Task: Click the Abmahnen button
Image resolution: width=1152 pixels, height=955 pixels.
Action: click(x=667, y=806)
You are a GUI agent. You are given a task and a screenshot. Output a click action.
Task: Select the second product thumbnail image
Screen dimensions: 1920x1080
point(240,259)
* * *
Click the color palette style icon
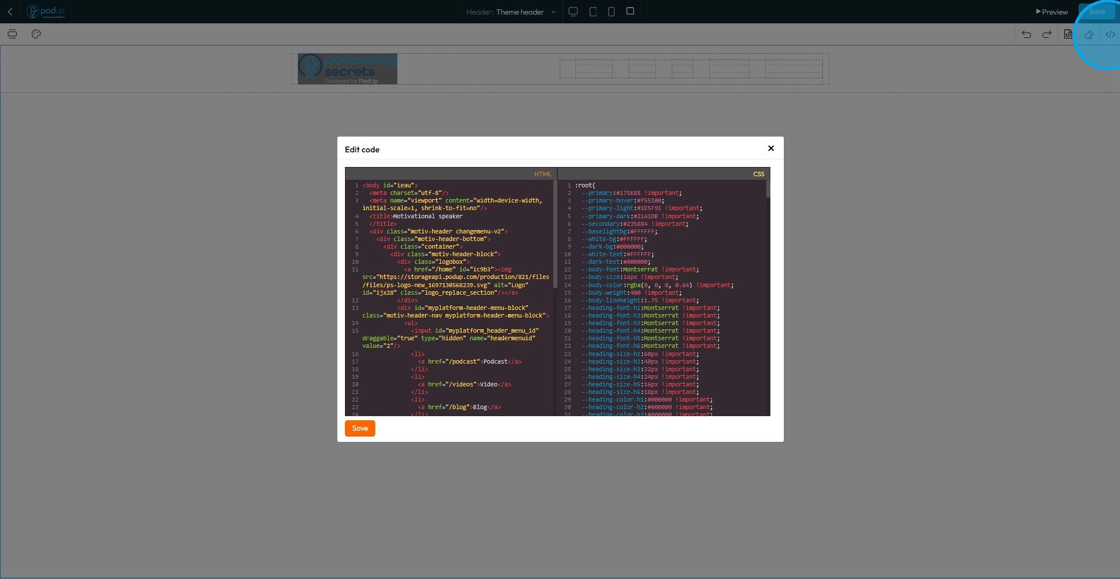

■ **Aim of the task**
Going back over the entries above, copy word for word every line from the one that has "Task: Click the Abmahnen button" on through the one that has "Task: Select the".

■ **Output for this exercise**
Task: Click the Abmahnen button
Image resolution: width=1152 pixels, height=955 pixels.
Action: click(x=667, y=806)
You are a GUI agent. You are given a task and a screenshot. Output a click action.
Task: Select the second product thumbnail image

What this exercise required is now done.